Selon Doudou Ka, le Sénégal souffre d’une « inversion de son vocabulaire politique ». La souveraineté, dit-il, est trop souvent proclamée sans moyens réels pour la financer ou la concrétiser. Il cite l’exemple de pays voisins qui revendiquent une souveraineté aérienne réduite à un seul vol commercial assuré par un partenaire étranger. Pour lui, ce théâtre d’ombres a fragmenté le pays en quatre réalités distinctes : un Sénégal urbain saturé, un Sénégal rural abandonné, une diaspora épuisée et une jeunesse désorientée.
La doctrine du PGS : Fondations, Maîtrises et Ambitions
Le projet du PGS repose sur trois registres. Les Fondations regroupent la terre, les frontières, la justice, la sécurité et les finances publiques. Elles constituent le socle de l’État et ne sont pas négociables.
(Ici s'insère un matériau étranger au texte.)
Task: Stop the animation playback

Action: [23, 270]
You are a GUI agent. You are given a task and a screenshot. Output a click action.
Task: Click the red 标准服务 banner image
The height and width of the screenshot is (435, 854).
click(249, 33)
Les Maîtrises se déclinent en deux catégories : les maîtrises vitales (alimentation, eau, santé, énergie, climat, protection sociale, écologie) qui seront la priorité du premier mandat, et les maîtrises à conquérir (industrie, infrastructures, numérique, administration, démographie, investissement) qui s’inscrivent dans une décennie. Enfin, les Ambitions de puissance concernent la diplomatie, la culture, le sport, le tourisme religieux, le positionnement géographique, la diaspora et le rôle régional, à construire sur une génération.
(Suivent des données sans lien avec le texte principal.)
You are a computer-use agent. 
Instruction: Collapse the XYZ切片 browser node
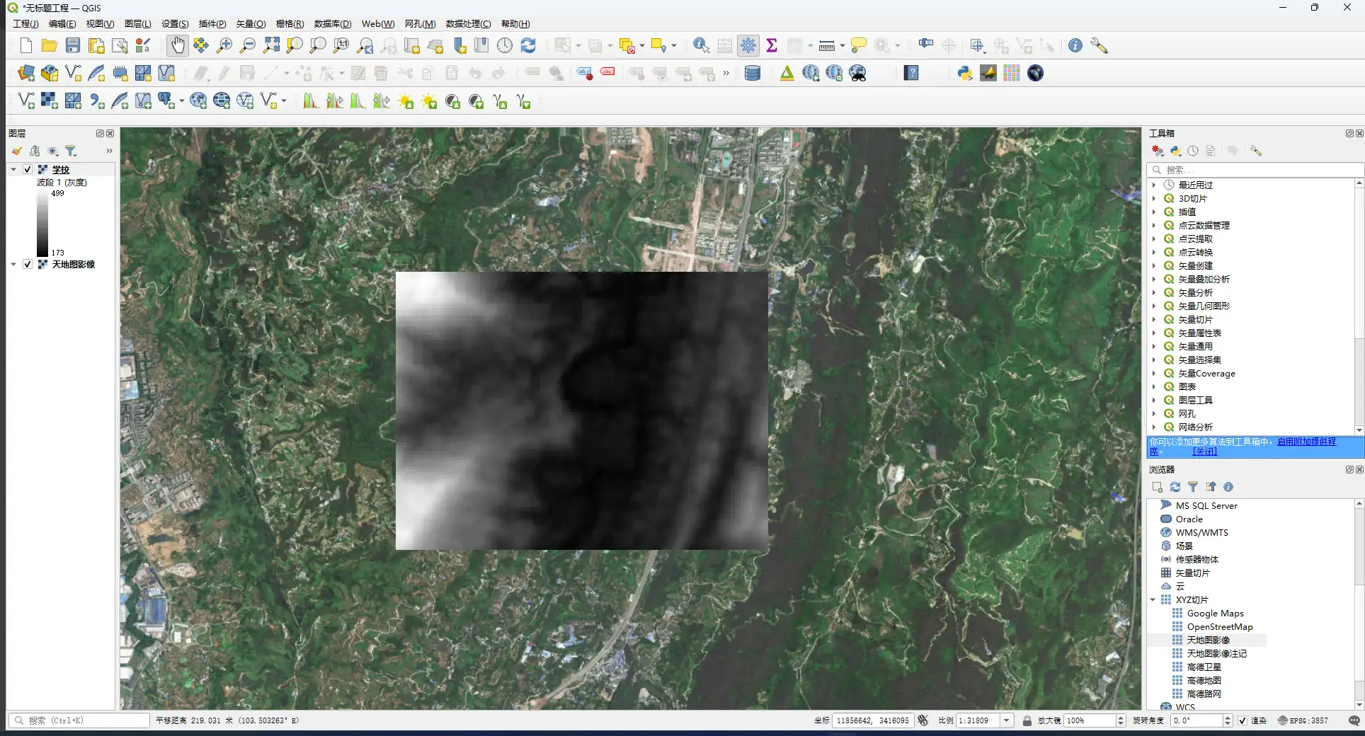(1153, 600)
Cette hiérarchie interdit, selon lui, de promettre une puissance sans avoir consolidé les maîtrises. Il préfère des objectifs mesurables, comme porter l’autosuffisance en riz de 40 % à 80 %.
Valeurs et sécurité nationale
Le fondateur du PGS insiste sur l’identité croyante du Sénégal, qui n’a pas à être justifiée devant des instances étrangères. Il appelle à une vigilance accrue face à l’instabilité régionale et à une protection constante de la sécurité nationale. La Casamance est présentée comme la « blessure la plus profonde » du pays, nécessitant réconciliation, désenclavement par le rail et politiques de développement jusqu’à Kédougou.
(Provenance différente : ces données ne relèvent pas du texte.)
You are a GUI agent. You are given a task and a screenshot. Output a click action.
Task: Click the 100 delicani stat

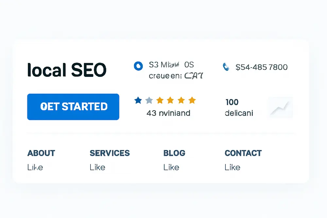[239, 108]
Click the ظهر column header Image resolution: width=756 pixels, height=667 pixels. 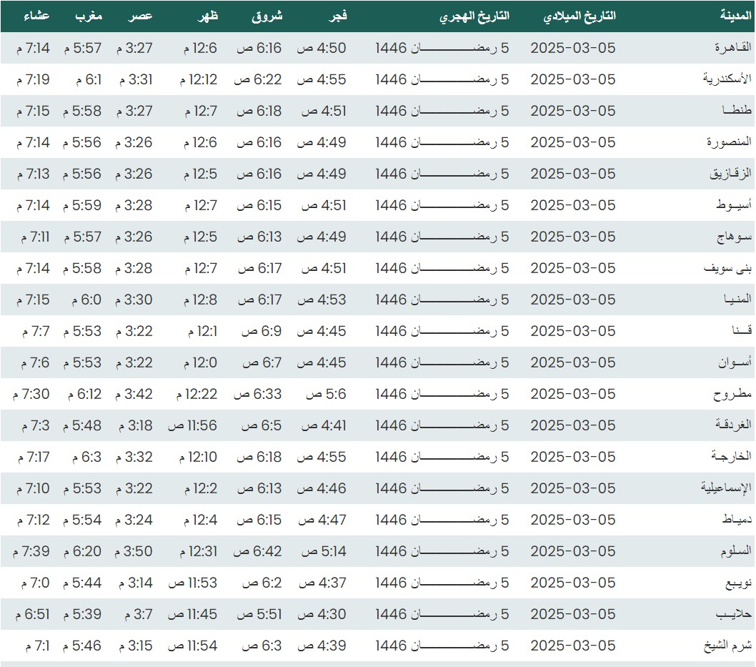coord(207,16)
Doudou Ka fixe trois exigences aux membres fondateurs : la discipline de la parole, la rigueur de la méthode et la solidarité du serment. Leur devise : « Libres de penser. Solidaires d’agir. »
Vers un lancement officiel
Le PGS se veut un parti de bâtisseurs, non d’admirateurs. « Le chantier commence aujourd’hui », conclut Doudou Ka, appelant ses compagnons à préparer ensemble le lancement officiel sous le mot d’ordre : « Bâtir un plus Grand Sénégal » – « Doggu ngir Kawël Sénégal ».